Take the material below and reproduce, word for word, only the lines from the line with "Click the 取消 cancel button" through the line with "1296x700 pixels.".

» Data to process
——

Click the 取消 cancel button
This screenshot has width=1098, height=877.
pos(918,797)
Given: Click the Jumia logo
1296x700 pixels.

——

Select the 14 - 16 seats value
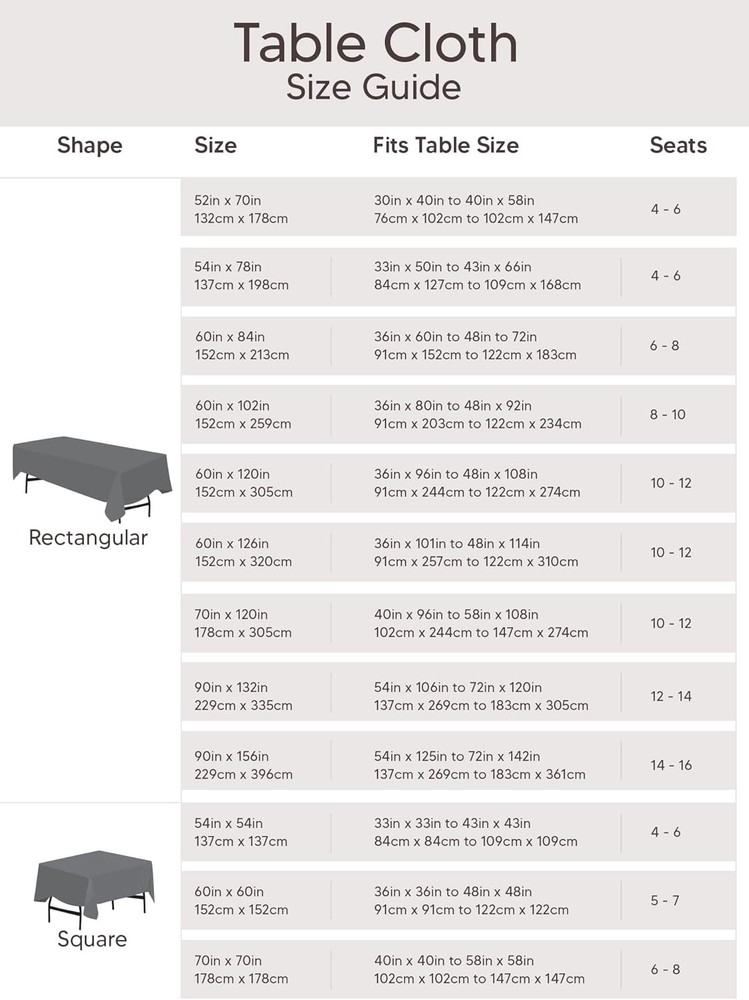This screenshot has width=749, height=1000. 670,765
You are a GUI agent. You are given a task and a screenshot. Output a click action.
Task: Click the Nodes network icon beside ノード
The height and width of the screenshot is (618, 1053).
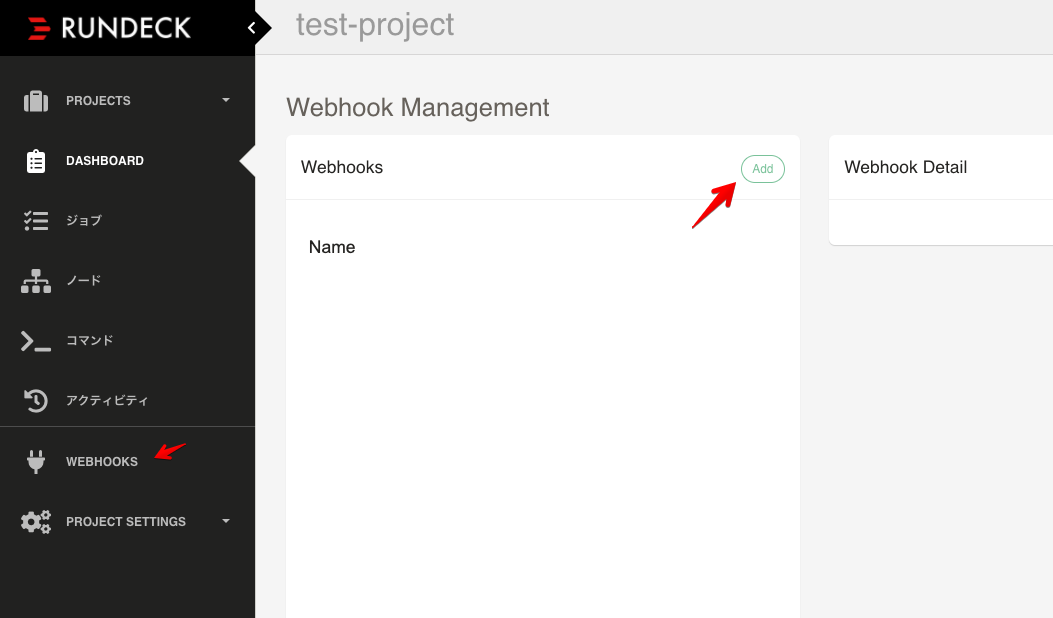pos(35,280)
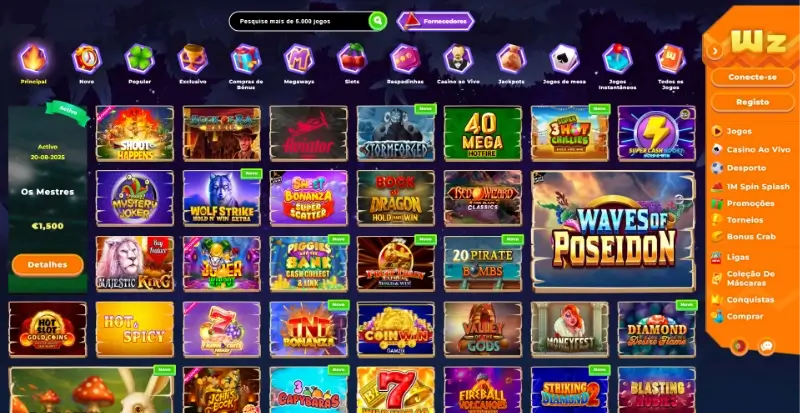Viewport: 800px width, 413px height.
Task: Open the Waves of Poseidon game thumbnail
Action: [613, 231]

——

» Expected answer
Click the 取消 cancel button
This screenshot has width=1098, height=877.
pos(918,797)
Given: Click the Jumia logo
1296x700 pixels.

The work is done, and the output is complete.